Extract all lines from the data beneath that include the word "will".
Records below:
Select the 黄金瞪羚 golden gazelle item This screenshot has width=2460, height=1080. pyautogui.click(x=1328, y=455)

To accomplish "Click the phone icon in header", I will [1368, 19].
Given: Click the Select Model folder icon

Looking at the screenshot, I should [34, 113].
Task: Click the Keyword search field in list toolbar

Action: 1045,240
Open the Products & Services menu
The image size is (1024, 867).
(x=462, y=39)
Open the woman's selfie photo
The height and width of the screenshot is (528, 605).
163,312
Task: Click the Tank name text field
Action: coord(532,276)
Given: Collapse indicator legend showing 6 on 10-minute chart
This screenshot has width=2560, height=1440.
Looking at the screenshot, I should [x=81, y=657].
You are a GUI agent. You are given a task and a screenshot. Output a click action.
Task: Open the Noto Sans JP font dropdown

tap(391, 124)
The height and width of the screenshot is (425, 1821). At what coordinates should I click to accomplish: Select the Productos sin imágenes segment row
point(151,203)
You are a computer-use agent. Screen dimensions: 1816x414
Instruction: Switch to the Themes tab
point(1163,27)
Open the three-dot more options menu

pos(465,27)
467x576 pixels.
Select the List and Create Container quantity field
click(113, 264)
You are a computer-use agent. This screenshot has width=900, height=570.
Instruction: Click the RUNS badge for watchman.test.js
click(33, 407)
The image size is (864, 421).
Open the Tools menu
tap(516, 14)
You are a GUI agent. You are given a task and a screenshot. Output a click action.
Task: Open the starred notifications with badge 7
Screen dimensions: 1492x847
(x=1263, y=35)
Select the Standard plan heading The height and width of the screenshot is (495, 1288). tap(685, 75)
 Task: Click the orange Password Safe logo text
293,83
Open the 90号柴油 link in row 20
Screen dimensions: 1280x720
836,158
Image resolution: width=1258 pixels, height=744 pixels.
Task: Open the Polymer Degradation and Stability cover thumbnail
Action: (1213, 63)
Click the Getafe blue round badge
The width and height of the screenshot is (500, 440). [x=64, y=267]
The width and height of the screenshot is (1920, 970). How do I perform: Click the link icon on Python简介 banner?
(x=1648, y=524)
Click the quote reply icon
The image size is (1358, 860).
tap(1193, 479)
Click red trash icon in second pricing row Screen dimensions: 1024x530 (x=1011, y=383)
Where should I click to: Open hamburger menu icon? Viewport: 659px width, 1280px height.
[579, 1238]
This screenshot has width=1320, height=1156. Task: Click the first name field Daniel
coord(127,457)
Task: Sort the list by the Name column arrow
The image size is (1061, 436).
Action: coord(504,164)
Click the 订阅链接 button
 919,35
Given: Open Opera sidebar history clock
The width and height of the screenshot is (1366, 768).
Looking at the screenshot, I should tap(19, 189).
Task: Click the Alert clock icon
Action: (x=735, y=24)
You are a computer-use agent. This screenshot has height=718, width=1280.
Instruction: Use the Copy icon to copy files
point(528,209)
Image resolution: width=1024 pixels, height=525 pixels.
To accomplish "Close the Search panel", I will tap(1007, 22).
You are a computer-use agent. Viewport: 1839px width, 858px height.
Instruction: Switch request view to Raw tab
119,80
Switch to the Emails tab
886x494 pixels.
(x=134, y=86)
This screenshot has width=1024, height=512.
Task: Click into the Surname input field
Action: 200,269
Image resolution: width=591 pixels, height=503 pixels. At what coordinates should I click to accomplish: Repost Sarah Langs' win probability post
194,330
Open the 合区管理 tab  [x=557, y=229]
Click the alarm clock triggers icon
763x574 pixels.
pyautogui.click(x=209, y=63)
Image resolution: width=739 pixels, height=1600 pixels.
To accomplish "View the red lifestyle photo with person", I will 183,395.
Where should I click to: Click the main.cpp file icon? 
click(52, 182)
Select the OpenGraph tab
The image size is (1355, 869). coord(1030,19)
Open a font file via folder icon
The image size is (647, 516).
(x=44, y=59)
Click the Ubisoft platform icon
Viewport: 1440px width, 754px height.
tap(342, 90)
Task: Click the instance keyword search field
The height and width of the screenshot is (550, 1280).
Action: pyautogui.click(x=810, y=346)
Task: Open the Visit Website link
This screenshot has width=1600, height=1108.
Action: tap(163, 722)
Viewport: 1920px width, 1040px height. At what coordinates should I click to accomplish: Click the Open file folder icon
End of Records.
- [Worked solution]:
To accomplish "Click the phone icon in header", I will [1368, 19].
To accomplish "Close the Search panel", I will tap(1007, 22).
To accomplish "View the red lifestyle photo with person", I will 183,395.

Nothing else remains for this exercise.